CDC Also Continues to Lie About E-Cigarettes Being Tobacco Products
Back in 2013, the CDC began to wage a campaign of deception about electronic cigarettes, claiming that e-cigarettes were a gateway to smoking despite the lack of any evidence to support that contention, lying about e-cigarettes containing tobacco, and falsely claiming that Big Tobacco fought the FDA's efforts to regulate e-cigarettes.
Despite plenty of opportunity to correct these false statements, the CDC failed to do so. My hope was that things would change in 2016.
However, as today's story reveals, things have not changed, and instead, the CDC has brought its public deception about e-cigarettes to a new level.
While there is still absolutely no evidence that e-cigarettes are a gateway to smoking, since 2013 there has been accumulating evidence that e-cigarettes are not leading youth to start smoking. In fact, if anything, the evidence suggests the opposite: it appears that e-cigarettes are diverting youth away from smoking. Nevertheless, the CDC began 2016 by once again claiming that e-cigarettes are a gateway to smoking.

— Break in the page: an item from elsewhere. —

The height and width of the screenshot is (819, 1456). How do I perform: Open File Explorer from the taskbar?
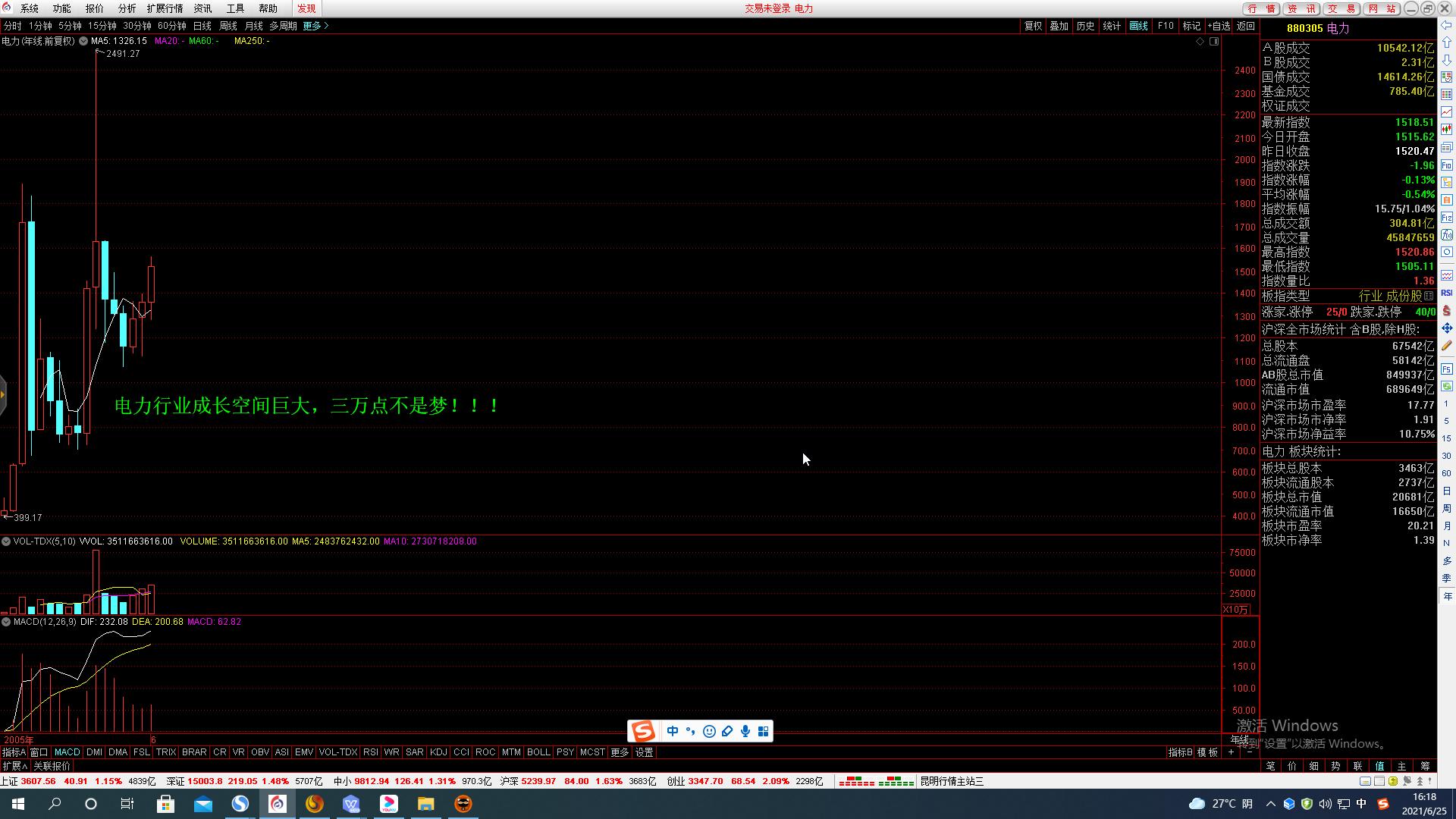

According to a Fox News story published moments ago, CDC director Dr. Thomas Frieden stated: "People need to understand that e-cigarettes are tobacco products. They contain nicotine. They’re addictive. And they may
well result in changes in the adolescent brain and increase the chances
that a kid will smoke regular cigarettes and have to deal with all of
the suffering and disability and cost that that causes for a lifetime."
It is highly deceptive, if not an outright lie, to claim that e-cigarettes are tobacco products. After all, e-cigarettes do not contain any tobacco. None whatsoever! Clearly, the public is going to interpret the CDC's statement as meaning that e-cigarettes, like real cigarettes, contain tobacco. This is not true, so the CDC is deceiving and confusing the public with this false and misleading claim.
According to the CDC's logic (e-cigarettes are a tobacco product because they contain nicotine), eggplants are also a tobacco product. They contain approximately 100 nanograms of nicotine per gram. By that token, potatoes, tomatoes, and cauliflower are also tobacco products.
There is no evidence that electronic cigarettes are resulting in youth addiction to nicotine, nor is there any evidence that experimentation with e-cigarettes increases "the chances that a kid will smoke regular cigarettes and have to deal with all of the suffering and disability and cost that causes for a lifetime." In fact, it is more plausible that kids who experiment with e-cigarettes are actually less likely to start smoking regular cigarettes and therefore less likely to deal with all of the suffering and disability that smoking causes for a lifetime.
It is not even true that all the e-cigarettes used by youth do contain nicotine. In a recent survey, the majority of youth who use e-cigarettes
reported using non-nicotine-containing products. Across all grades, more
than 60% of youth who used e-cigarettes in the past month reported
using a product with just flavoring (without nicotine). Among high
school seniors, only 22.2% reported using a nicotine product. Nearly
two-thirds (65.4%) of youth past-month e-cigarette users reported using a
non-nicotine, flavored product. Thus, the CDC does not even have evidence to support its contention that the e-cigarettes that kids are using are primarily nicotine-containing products.
This is not science. This is not the type of evidence-based statements that one would expect from the nation's leading public health agency. It is essentially little more than fear-mongering and an attempt to demonize a product that, for some reason, the CDC doesn't like.
Of course, I agree with the CDC that youth should not use e-cigarettes. But it is not OK to just make up evidence to support your position. To state that the CDC is being hyperbolic when it claims that e-cigarette experimentation among youth is going to condemn them to a lifetime of suffering and disability is an understatement. Hyperbolic implies an exaggeration. But here, it may well be that precisely the opposite is true. So this is not hyperbole. It is fabrication.
The Rest of the Story
I had hoped that 2016 would bring an improvement in the debate over electronic cigarettes by ending the misrepresentation of scientific evidence and the deception of the public regarding the truth about e-cigarettes. But in just the first few days of the year, we see that tobacco researchers and the nation's lead public health agency continue to mislead the public with false or deceptive claims about these products. It appears that there is a pre-existing distaste for electronic cigarettes and that vaping opponents are going to continue to lie to or deceive the public in order to promote their a priori agenda, which is - inadvertently - to protect cigarettes from a potential threat from a much safer alternative product that hundreds of thousands of smokers are using to try to quit.